Sams knew he was going to be up against it in that spot, so called in a favor from prominent owner Bertram Firestone, a Virginia-based horseman who earned the 1980 Eclipse Award for outstanding owner with his wife Diana. That early in the sale's proceedings, Sams knew he'd need someone to prime the pump for him.
“Bert is a good friend of ours, and I saw him in the walking ring before the sale and asked him if he would bid this horse up to $100,000 for us,” Sams said in a 1985 interview with BloodHorse. “He said 'Sure.' Then he came up to me later and asked me if I liked the colt, and I told him that I did. He suggested that we send the horse to Aiken to Marvin Greene and see what Marvin thought about him, and said 'If Marvin likes him maybe we can make a deal.'”
The colt went to South Carolina to begin his formal racetrack training, but an injury kept him on the shelf for much of his time there, Greene decided there wasn't room for him in his barn, and Firestone walked away from the arrangement.
Newspapers reported that Tasso's beleaguered owners spent more time trying to shop the horse out for private sale, but at some point, a juvenile has to prove himself on the racetrack to be worth selling. Tasso was placed in the California barn of Neil Drysdale, and he made his debut in May of his 2-year-old season, three months after his trip through the sale ring at Calder.
Tasso quickly cast aside whatever the buying public failed to see in him, winning five of seven starts during his juvenile year. Showing the ability to win from a deep close or a stalking trip in the preceding starts, Tasso earned his first major win in the G1 Del Mar Futurity. The going was much smoother two starts later when he dusted the G2 Breeders' Futurity at Keeneland by six lengths.

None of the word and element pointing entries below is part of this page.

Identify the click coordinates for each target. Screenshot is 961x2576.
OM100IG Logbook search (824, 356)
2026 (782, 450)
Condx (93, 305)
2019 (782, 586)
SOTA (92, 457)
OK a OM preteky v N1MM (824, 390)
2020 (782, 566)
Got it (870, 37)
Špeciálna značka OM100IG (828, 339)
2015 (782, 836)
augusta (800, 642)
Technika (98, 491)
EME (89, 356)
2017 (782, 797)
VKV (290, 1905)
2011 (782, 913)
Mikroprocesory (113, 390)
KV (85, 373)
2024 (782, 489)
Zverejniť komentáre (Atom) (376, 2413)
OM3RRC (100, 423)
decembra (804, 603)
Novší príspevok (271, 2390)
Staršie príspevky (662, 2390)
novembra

The colt was not nominated to the second-ever Breeders' Cup in 1985, but his purse earnings from his Breeders' Futurity rout were just enough to cover the $120,000 late entry fee, ensuring him a spot in the gate at Aqueduct.
Despite coming into the race off an impressive victory, Tasso left the gate in the Breeders' Cup Juvenile as the field's third choice. Everyone looked up to even-money favorite Mogambo, a homebred for Peter Brant who obliterated the G1 Champagne Stakes by 9 3/4 lengths, and beat several of the field's hopefuls in the process.

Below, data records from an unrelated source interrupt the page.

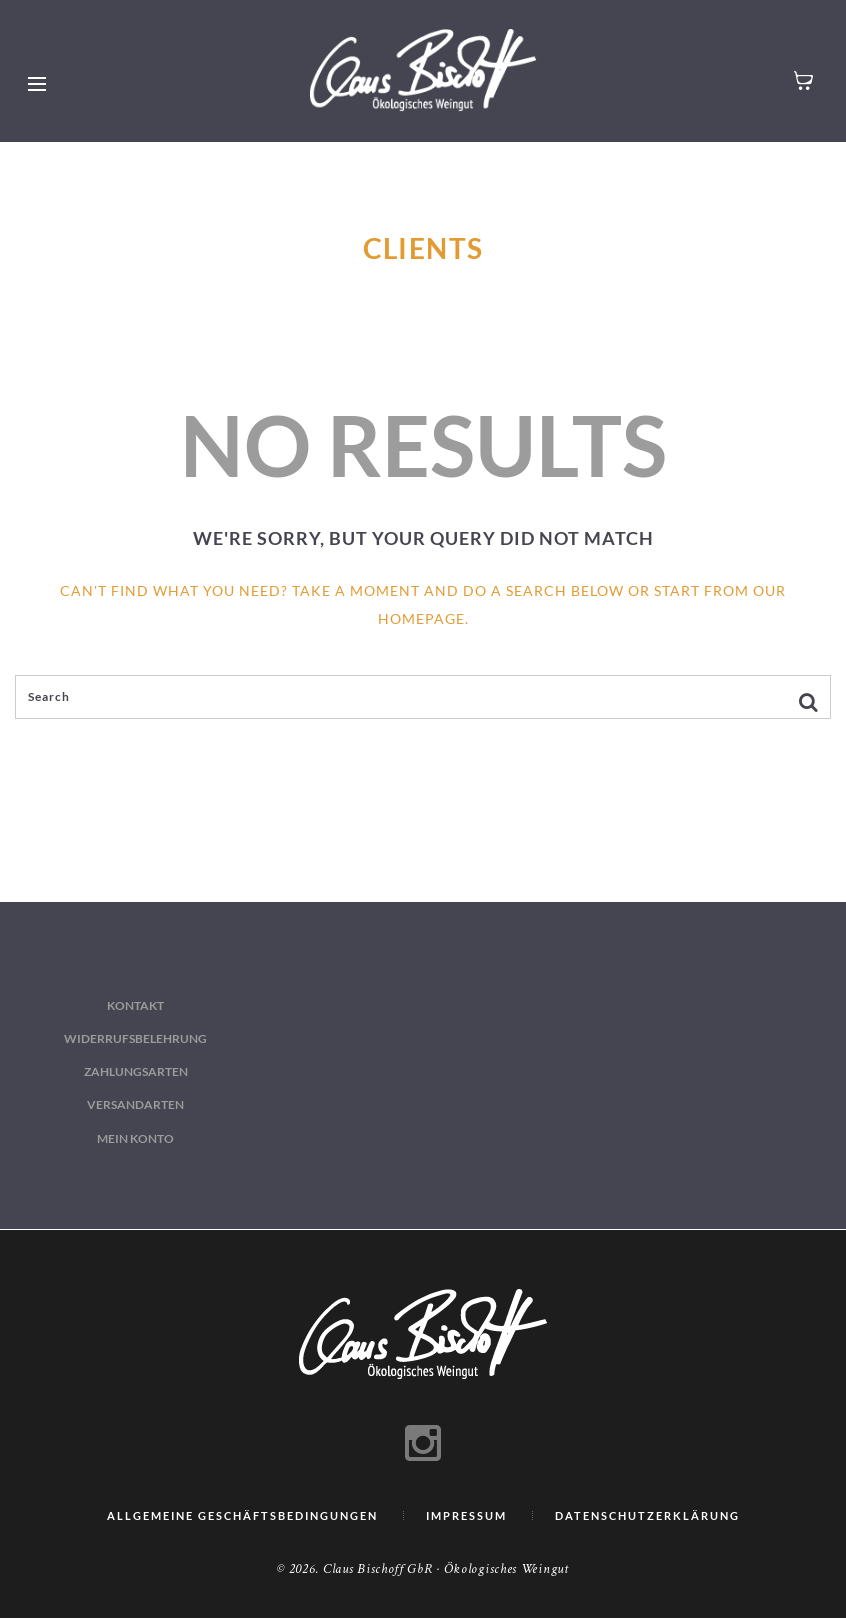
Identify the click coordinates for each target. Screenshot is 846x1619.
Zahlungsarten (136, 1071)
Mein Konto (135, 1138)
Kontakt (135, 1005)
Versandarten (135, 1104)
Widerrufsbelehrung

The betting public's second choice was Storm Cat, a Grade 1 winner who appeared to have the race in hand after a well-placed stalking trip until the very last jump, when Tasso and jockey Laffit Pincay Jr. completed a wide-running closing move to outkick the future superstar sire by a nose. Mogambo never threatened, and ran sixth.
The Breeders' Cup win later clinched Tasso's case for the Eclipse Award as champion 2-year-old male of 1985.
Tasso wasn't the first graduate of a 2-year-old sale to win a Breeders' Cup race. That honor went to Wild Again, the winner of the inaugural Breeders' Cup Classic, who was an RNA during the 1982 Fasig-Tipton juvenile sale at Calder. However, Tasso's victory was proof of concept that a young horse could go through the ring at a 2-year-olds in training sale and win at the fledgling marquee event just a few months later. The fact that he was essentially unwanted at the sale is just icing on the cake.
Tasso continued to race into his 4-year-old season, but he never won another graded stakes contest after his juvenile season.
He retired to Lane's End in Kentucky for the 1988 breeding season, but he never found significant footing at stud domestically. Tasso finished his stud career in Saudi Arabia at Al Janadriyah Farm, an operation once owned by the late King Abdullah bin Abdul Aziz that became a popular stop for visiting U.S. presidents.